» EXTRACT TO READ:

-------

I have been wondering something lately.

It has felt, for some time that we are going backwards in our efforts to advocate for Aboriginal Education, both in imparting the knowledge and understanding of the Indigenous experience to the non-Native population and in the education of Indigenous children in a manner that would allow success in both the non- Indigenous world and the Indigenous world they will be living in.  It hasn't helped that much of the media attention and federal & provincial policy decisions have given the perception of a definite anti-Native Rights agenda.  What hurts in this regard is the feeling that we, as Indigenous people, are to blame for all the challenges we continue to face as a result of historical government policy.

What hurts more is the silence.  Deafening in its completeness, harsh in its contempt for our efforts to move things forward, somehow.  Where was the outcry at the "Report Card on Aboriginal Education"?  Where was the outcry at Attawapiskat?  Where was the outcry when the discourse over the mine Prosperity Mine proposal at Teztan Biny turned into "us vs them" racism?  Where was the outcry when the whole thing is starting over again?  Where was the outcry when First Nations kindergartens were being downsized?  Where was the outcry when Aboriginal programs were cut in some districts?  Where is the outcry over the lack of support for the Aboriginal programs that are struggling? 

I know I have tried to bring attention to these and other issues here on the blog.  I know many people who have as well.  Most of them are Aboriginal.  To the deafening silence, we have no voice.  When we speak together, we do make noise, but it is too easy to ignore, to dismiss as the special interest group is whining and complaining again.

There are so many opportunities when an Ally could stand up and speak.  Could allow their voice to be heard, to break the silence.  It can't always be up to me to address the issue that needs to be addressed.  Success for all of our children is tied to our willingness to advocate for them, not just as educators arguing over learning conditions, but as educators challenging injustice when we see it happening. 

Our students see and hear and experience the injustices perpetrated against Indigenous people, through the media, government and education policy.  They feel it.  It is a part of their every day.  As it is with Aboriginal educators.  They, I learned recently, are aware of the work we, as Aboriginal educators are doing and are grateful for it, even as they understand our essential powerlessness.  They also feel the silence where the outcry should be.

Thursday, December 22, 2011

One Year On...

-------

» JOBS:
[a] Name every matter that the blog post on Aboriginal education raises with the question "Where was the outcry" or "Where is the outcry".
[b] Pick up the blog post on Aboriginal education where it stops and keep writing.

» Collection entries:
-------

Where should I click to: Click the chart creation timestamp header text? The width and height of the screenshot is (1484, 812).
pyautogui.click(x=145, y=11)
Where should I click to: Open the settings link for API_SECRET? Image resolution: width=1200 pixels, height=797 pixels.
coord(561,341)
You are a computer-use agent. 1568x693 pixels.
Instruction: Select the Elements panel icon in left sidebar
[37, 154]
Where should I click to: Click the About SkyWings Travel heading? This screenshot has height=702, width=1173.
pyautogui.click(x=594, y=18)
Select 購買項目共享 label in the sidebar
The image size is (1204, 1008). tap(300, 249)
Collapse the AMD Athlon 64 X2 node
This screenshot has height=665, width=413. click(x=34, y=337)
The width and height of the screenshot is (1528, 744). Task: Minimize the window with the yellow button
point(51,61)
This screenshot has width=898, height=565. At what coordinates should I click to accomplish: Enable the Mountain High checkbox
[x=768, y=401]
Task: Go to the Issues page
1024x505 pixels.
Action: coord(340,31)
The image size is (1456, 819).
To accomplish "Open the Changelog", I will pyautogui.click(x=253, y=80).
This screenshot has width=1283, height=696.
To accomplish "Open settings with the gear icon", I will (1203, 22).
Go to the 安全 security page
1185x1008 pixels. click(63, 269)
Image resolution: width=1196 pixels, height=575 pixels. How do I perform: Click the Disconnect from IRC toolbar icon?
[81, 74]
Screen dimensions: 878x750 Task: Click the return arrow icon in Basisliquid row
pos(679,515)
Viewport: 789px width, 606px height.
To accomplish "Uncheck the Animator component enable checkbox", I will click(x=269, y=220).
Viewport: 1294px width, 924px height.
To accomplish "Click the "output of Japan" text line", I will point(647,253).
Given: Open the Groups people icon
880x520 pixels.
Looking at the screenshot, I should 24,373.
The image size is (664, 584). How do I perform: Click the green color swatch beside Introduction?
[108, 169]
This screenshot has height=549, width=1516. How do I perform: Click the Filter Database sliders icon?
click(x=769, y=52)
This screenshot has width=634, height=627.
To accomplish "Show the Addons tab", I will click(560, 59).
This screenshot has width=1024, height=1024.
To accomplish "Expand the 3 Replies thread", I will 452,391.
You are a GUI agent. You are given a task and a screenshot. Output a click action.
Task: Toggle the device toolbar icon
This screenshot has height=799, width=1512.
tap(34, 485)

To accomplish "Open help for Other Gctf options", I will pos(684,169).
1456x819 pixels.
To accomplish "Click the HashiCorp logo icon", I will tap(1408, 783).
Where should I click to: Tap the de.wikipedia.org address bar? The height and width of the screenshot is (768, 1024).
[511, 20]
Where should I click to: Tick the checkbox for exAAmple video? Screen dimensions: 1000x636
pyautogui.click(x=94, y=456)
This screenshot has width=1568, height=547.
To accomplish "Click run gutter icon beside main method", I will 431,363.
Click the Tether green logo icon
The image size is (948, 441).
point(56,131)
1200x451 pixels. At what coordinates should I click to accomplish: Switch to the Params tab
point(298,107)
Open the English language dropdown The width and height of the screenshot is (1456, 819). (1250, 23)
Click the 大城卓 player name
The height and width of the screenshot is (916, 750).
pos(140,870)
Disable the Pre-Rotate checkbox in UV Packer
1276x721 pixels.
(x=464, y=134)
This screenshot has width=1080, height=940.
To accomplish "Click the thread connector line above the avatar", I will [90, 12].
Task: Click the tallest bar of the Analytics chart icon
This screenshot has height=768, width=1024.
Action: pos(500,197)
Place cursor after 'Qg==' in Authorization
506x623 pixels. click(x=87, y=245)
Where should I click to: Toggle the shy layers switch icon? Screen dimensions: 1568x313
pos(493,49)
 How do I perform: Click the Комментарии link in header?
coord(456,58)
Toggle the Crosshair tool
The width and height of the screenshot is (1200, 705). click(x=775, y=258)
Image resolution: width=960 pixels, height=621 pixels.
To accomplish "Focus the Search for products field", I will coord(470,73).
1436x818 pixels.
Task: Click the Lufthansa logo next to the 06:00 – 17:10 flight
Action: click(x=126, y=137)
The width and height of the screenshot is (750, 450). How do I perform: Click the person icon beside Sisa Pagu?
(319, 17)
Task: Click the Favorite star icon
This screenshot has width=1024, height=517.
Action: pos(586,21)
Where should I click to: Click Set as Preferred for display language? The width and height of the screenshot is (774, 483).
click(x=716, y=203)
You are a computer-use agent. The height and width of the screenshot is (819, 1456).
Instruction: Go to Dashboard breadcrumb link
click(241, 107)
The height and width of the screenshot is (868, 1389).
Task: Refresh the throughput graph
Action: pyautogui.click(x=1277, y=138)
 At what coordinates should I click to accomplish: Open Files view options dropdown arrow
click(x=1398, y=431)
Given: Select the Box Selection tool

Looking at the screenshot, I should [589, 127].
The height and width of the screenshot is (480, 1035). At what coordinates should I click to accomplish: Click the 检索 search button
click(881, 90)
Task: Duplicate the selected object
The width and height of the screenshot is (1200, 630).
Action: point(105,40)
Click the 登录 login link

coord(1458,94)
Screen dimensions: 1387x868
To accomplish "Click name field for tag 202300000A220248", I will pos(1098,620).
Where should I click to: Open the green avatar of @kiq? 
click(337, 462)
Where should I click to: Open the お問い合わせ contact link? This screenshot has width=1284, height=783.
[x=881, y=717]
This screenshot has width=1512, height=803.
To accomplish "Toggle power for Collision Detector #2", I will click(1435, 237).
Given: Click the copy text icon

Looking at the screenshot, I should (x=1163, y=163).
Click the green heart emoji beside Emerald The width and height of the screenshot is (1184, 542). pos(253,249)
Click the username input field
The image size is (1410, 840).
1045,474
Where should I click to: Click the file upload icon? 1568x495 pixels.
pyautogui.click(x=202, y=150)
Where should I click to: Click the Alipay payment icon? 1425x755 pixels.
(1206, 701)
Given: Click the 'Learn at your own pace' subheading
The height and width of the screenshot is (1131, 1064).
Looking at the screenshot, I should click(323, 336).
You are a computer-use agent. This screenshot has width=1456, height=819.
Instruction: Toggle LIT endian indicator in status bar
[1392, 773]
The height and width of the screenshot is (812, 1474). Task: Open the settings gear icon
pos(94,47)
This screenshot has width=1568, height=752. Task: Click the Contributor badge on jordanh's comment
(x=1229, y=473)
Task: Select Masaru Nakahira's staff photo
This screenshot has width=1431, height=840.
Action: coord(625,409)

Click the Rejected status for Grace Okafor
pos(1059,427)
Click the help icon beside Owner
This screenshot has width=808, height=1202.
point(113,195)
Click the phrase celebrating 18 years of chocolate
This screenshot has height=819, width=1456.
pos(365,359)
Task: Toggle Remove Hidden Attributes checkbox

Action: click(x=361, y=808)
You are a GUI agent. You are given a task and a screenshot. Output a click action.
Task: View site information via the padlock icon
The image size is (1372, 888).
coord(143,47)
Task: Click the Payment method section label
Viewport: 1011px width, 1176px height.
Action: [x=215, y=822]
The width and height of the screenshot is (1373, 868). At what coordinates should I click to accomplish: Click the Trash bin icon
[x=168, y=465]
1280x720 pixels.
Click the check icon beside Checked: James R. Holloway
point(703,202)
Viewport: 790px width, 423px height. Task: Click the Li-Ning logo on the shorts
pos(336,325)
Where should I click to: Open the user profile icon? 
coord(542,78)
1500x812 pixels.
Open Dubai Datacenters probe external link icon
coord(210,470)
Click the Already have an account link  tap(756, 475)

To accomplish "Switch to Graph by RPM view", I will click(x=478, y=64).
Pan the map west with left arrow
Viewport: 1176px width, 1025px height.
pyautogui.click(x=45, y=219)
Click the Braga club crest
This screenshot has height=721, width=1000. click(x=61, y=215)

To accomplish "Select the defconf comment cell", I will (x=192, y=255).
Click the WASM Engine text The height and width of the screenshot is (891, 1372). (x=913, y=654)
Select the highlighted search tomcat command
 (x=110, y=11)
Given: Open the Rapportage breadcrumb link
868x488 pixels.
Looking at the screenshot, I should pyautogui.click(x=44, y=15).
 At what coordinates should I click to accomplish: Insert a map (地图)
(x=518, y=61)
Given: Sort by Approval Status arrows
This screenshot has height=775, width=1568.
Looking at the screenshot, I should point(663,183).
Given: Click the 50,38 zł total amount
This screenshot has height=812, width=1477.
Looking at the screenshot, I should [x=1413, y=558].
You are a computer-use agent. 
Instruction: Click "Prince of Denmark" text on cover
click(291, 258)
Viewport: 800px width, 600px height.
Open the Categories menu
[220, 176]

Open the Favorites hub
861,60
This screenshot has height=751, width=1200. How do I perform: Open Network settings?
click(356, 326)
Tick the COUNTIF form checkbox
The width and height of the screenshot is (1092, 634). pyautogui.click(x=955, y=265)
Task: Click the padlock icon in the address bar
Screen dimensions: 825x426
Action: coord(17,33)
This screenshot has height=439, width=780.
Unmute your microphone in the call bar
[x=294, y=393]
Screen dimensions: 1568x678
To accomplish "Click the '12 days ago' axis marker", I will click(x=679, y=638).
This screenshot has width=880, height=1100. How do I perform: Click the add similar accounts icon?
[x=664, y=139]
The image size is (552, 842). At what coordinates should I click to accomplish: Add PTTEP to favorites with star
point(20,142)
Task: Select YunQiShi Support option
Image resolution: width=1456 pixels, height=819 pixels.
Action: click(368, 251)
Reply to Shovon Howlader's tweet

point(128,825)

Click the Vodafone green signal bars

-------

» OUTPUTS FOR THE TASKS:
[a]
- The "Report Card on Aboriginal Education"
- Attawapiskat
- The discourse over the Prosperity Mine proposal at Teztan Biny turning into "us vs them" racism
- The whole thing starting over again
- First Nations kindergartens being downsized
- Aboriginal programs being cut in some districts
- The lack of support for the Aboriginal programs that are struggling

[b]
Attawapiskat, I would like to note, should have been an opportunity to become an exploration of the history and lived experience of First Nations people and their relationship with Canada.  The crisis, as it was uncovered by the media, should have opened up a discourse on the nature of First Nations/ Settler relations and the dichotomy of living under the Indian Act, its limitations and its (ironic) protections.  Attawapiskat should have provoked Canada to take a look at itself and consider how the ongoing colonial paternalism practiced by this “benevolent society” was harming, deeply, a people.

Instead, there has been nothing but discussion in the media about what is wrong with the community, with the fault firmly placed on the community itself.  Instead, commentary has not addressed the historical relationship, nor has it address the cultural connection between the land and identity.  Instead, we have had proposals to privatise reserve lands, an issue I do not want to get into right now except to say you want to solve the “Indian problem” by taking away everything we have left?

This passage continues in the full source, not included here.